I –
Estação
Jesus é
condenado à morte
V. Adorámus
te Christe et benedícimus tibi.
R. Quia per sanctam
Crucem tuam redemísti mundum.
O juiz que
cometeu o crime profissional mais monstruoso de toda a História, não foi a ele
impelido pelo tumultuar de nenhuma paixão ardente. Não o cegou o ódio
ideológico, nem a ambição de novas riquezas, nem o desejo de comprazer a alguma
Salomé. Moveu-o a condenar o Justo o receio de perder o cargo, parecendo pouco
zeloso das prerrogativas de César; o medo de criar para si complicações
políticas, desagradando ao populacho judeu; o medo instintivo de dizer
"não", de fazer o contrário do que se pede, de enfrentar o ambiente
com atitudes e opiniões diferentes das que nele imperam.
Vós, Senhor,
o fitastes por longo tempo com aquele olhar que em um segundo operou a salvação
de Pedro. Era um olhar em que transparecia vossa suprema perfeição moral, vossa
infinita inocência, e, entretanto, ele Vos condenou.
Senhor,
quantas vezes imitei Pilatos! Quantas vezes, por amor à minha carreira, deixei
que em minha presença a ortodoxia fosse perseguida, e me calei! Quantas vezes
presenciei de braços cruzados a luta e o martírio dos que defendem vossa
Igreja! E não tive a coragem de lhes dar sequer uma palavra de apoio, pela
abominável preguiça de enfrentar os que me rodeiam, de dizer "não"

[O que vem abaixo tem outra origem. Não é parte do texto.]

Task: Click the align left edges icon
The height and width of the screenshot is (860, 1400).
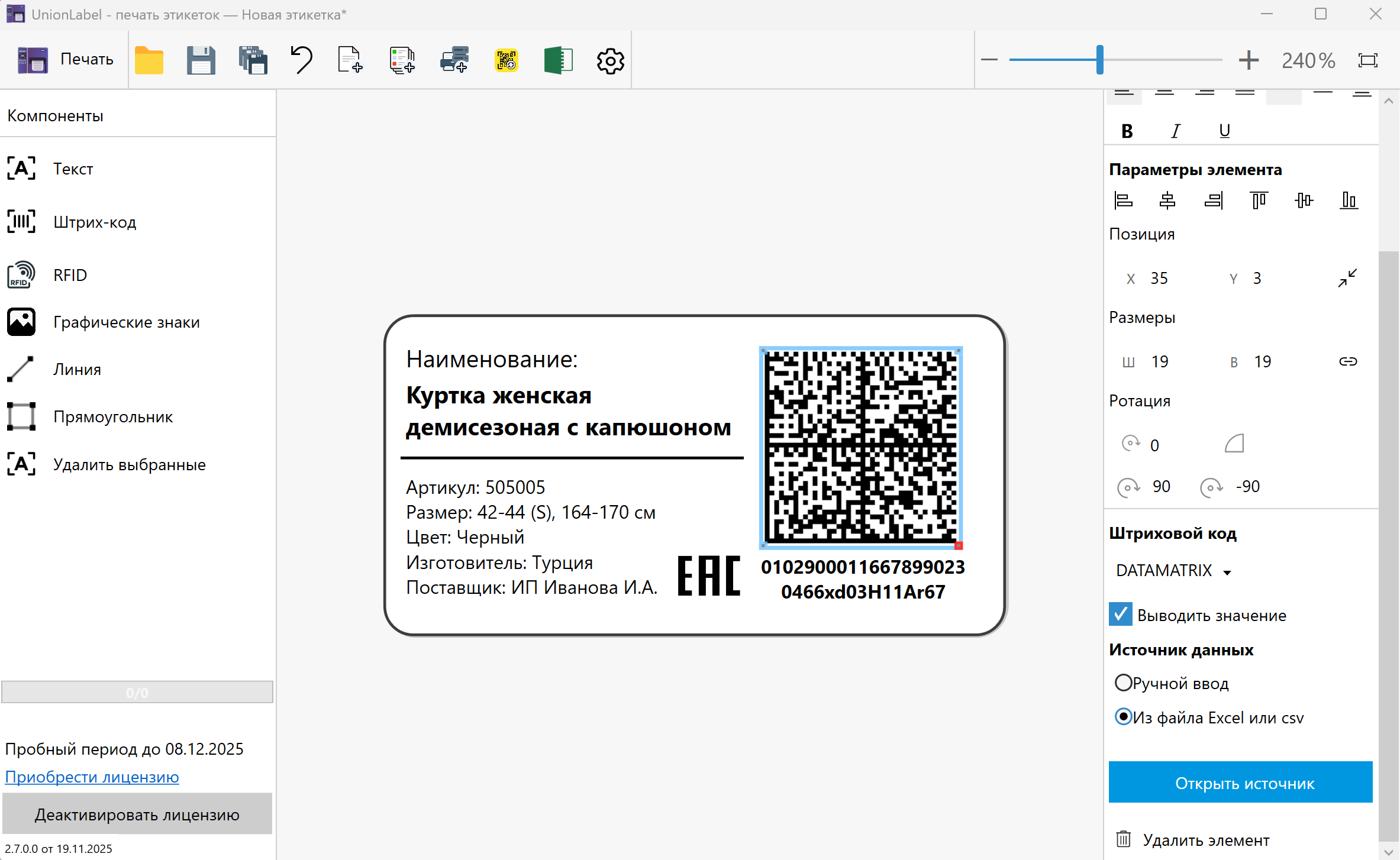Action: pos(1123,201)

aos que formam meu ambiente, pelo medo de ser "diferente dos outros".
Como se me tivésseis criado, Senhor, não para Vos imitar, mas para imitar
servilmente os meus companheiros.
Naquele
instante doloroso da condenação, Vós sofrestes por todos os covardes, por todos
os moles, por todos os tíbios,... por mim, Senhor.
Meu Jesus,
perdão e misericórdia. Pela fortaleza de que me destes exemplo arrostando a
impopularidade e enfrentando a sentença do magistrado romano, curai em minha
alma a chaga da moleza!
Pater Noster.
Ave Maria. Gloria Patri.
V. Miserére
nostri Dómine. R. Miserére nostri.
V. Fidélium
ánimae per misericordiam Dei requiéscant in pace. R. Amen.